Status Asthmaticus Treatment Guidelines

In the treatment of status asthmaticus, there is immediate treatment and subsequent treatment. The immediate management is aimed at stabilizing the patient to prevent death while the subsequent management aims to return the patient to the initial normal level of respiration.

Status Asthmaticus Management (Immediate treatment)

  1. Give intravenous fluids (IV Fluids) for rehydration and calorie (Normal saline to alternate with dextrose saline)
  2. 60% concentrated Oxygen therapy by tight fitting facemask. The main aim of oxygen therapy is to raise the partial pressure of oxygen (PaO2 )to be greater than 8KPa in all patient and between 10 to 14 Kilopascals (KPa) in most patients if possible. The oxygen can be given using a nasal cannula or venturi-type mask to all patients with hypoxaemia until normal or near oxygen tension is achieved
  3. Use nebulized salbutamol: 2.5mg with or with 0.5mg ipratropium bromide
  4. Start glucocorticoid therapy by giving 30 to 60 mg of prednisolone orally or 200mg of hydrocortisone intravenously
  5. Request for urgent chest X-ray to exclude pneumothorax (presence of air in the pleural space) and shows hyperinflation
  6. Request for urgent blood gas or use pulse oximeter to assess the state of oxygen saturation in the lungs. In status asthmaticus, this is < 90%
  7. Use of Antibiotics, if there are signs of infection

Status asthmaticus subsequent treatment guideline and monitoring

  1. Close monitoring
  2. Continue giving oxygen (40-60%)
  3. Continue giving high doses of steroids: Oral prednisolone 30-60mg daily or IV hydrocortisone 200mg 6hourly (in seriously ill patients, or in those that are vomiting)
  4. If condition is improving, continue nebulized beta-2 (b2) agonists every 4hours
  5. If the patients condition is not improved after 15-30minutes, then repeat nebulization and add ipratropium bromide 0.5mg to the nebulizer solution
  6. If the progress is still unsatisfactory, consider giving aminophylline or parenteral b2-agonists – dosage of I.V Aminophylline infusion is 0.5mg/kg/hr. This is reduced to 0.2mg/kg/hour in those with disease. Dosage of I.V Salbutamol is 12.5mg/min or 3 to 20mg/min of I.V terbutaline
  7. Adjust infusion according to responses of Peak expiratory flow and Heart Rate

Status Asthmaticus Patients Monitoring

  1. Monitor the pulse rate and respiratory rate and speech of patient.
  2. Repeat measurement of peak expiratory flow (PEF), 30minutes after starting treatment and then 6 hourly.
  3. Measure and record the peak expiratory flow rate before and after beta-2 agonist administration
  4. Repeat measurements of arterial blood gas tensions within 2hours of commencing treatment if the initial PaO2 is <8KPa; or the initial PaCO2 was normal or raised; or when the patients condition deteriorates.
  5. Measure serum theophylline concentrations if theophylline is continued for >24horus. Aim at concentrations of 55 to 111 micromol /L (or 10-20microgram/ml)

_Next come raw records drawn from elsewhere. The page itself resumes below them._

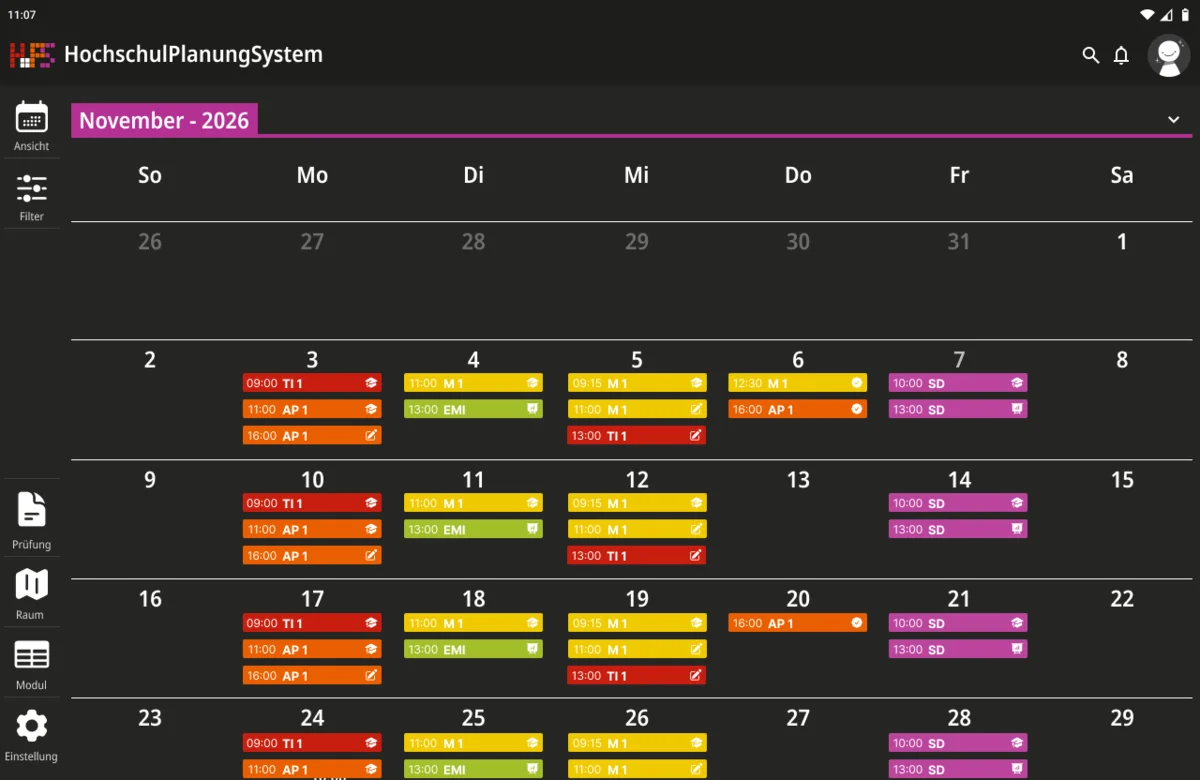Screen dimensions: 1200x780
Task: Expand the month selector chevron
Action: tap(1174, 120)
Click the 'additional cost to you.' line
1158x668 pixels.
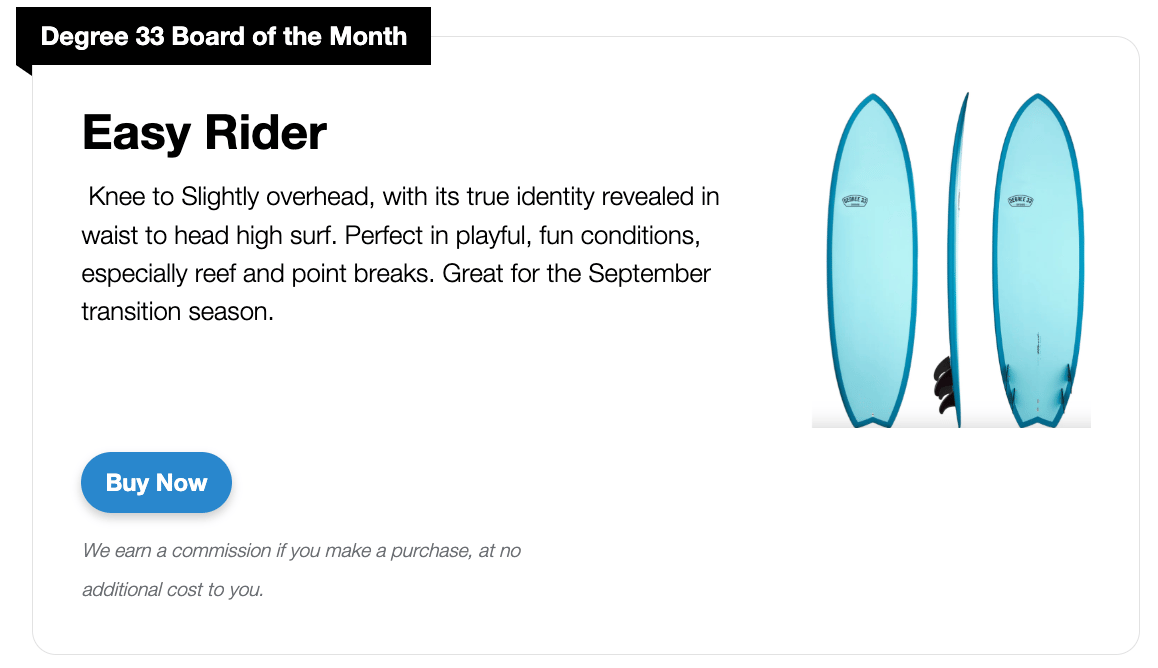click(173, 590)
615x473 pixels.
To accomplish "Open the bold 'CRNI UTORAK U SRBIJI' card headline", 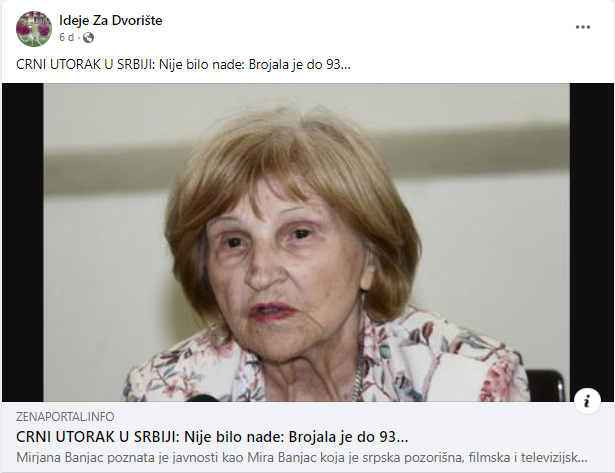I will point(212,437).
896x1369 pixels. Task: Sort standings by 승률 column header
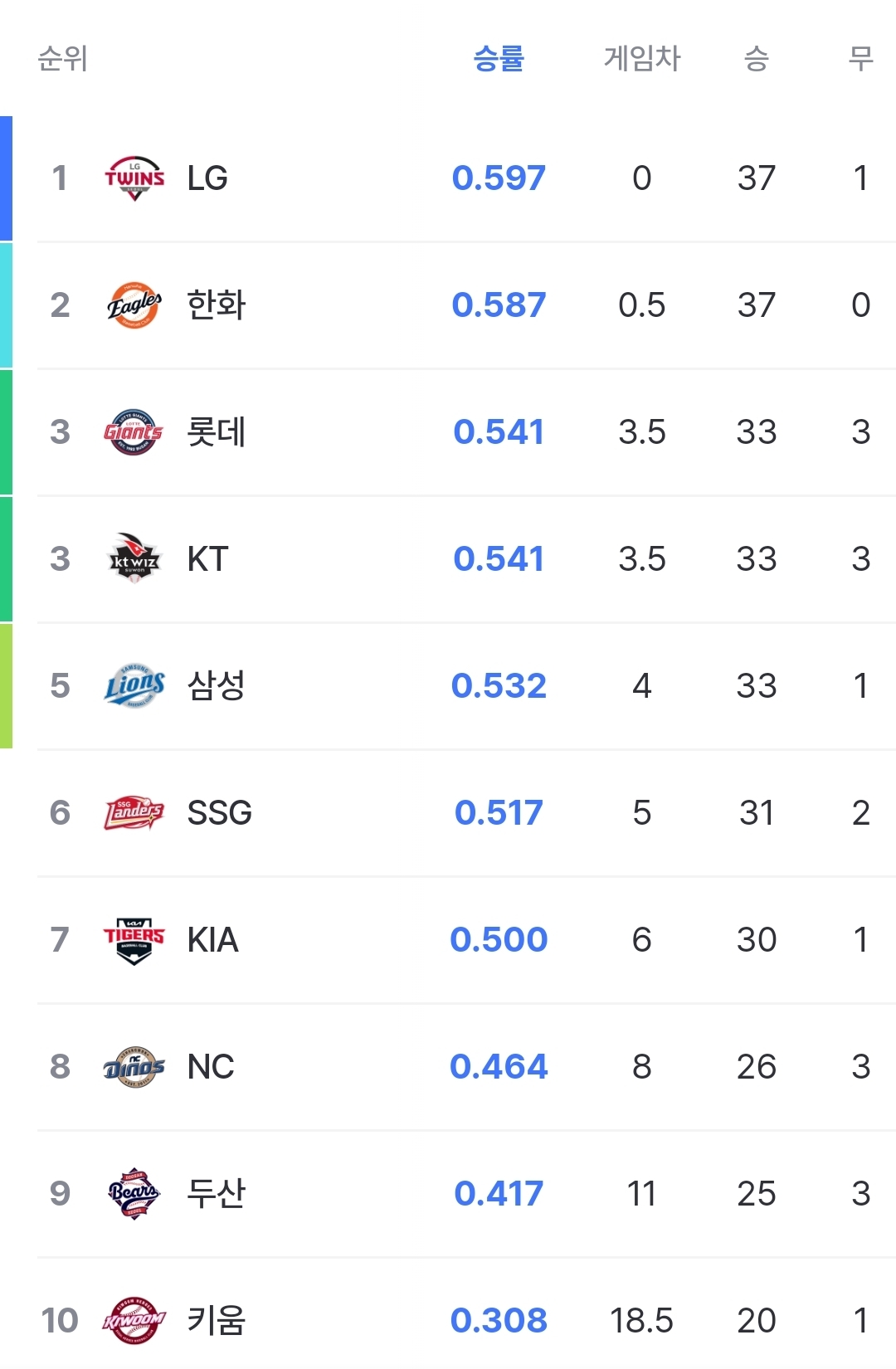click(x=499, y=58)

When to take over Respiration of patients having Status Asthmaticus (Intensive care Treatment and use of Intermittent Positive Pressure Ventilation)

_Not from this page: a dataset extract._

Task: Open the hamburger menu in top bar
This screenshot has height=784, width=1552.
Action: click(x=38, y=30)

  1. Onset of exhaustion with signs of respiratory muscle fatigue
  2. Presence of respiratory distress
  3. Presence of Hypoxaemia with PaO2 < 6KPa
  4. Hypotension with Systolic Blood pressure of <90mmHg
  5. Confusion or drowsiness
  6. Patient in coma
  7. Respiratory and/or cardiac arrest

Indications for Mechanical ventilation in Patients with Status Asthmaticus

  1. Worsening hypoxia or hypercapnia
  2. Drowsiness
  3. Unconsciousness
  4. Exhaustion
  5. Respiratory or cardiac arrest

Death from status asthmaticus mainly results from hypoxemia (due to low oxygen tension in the blood).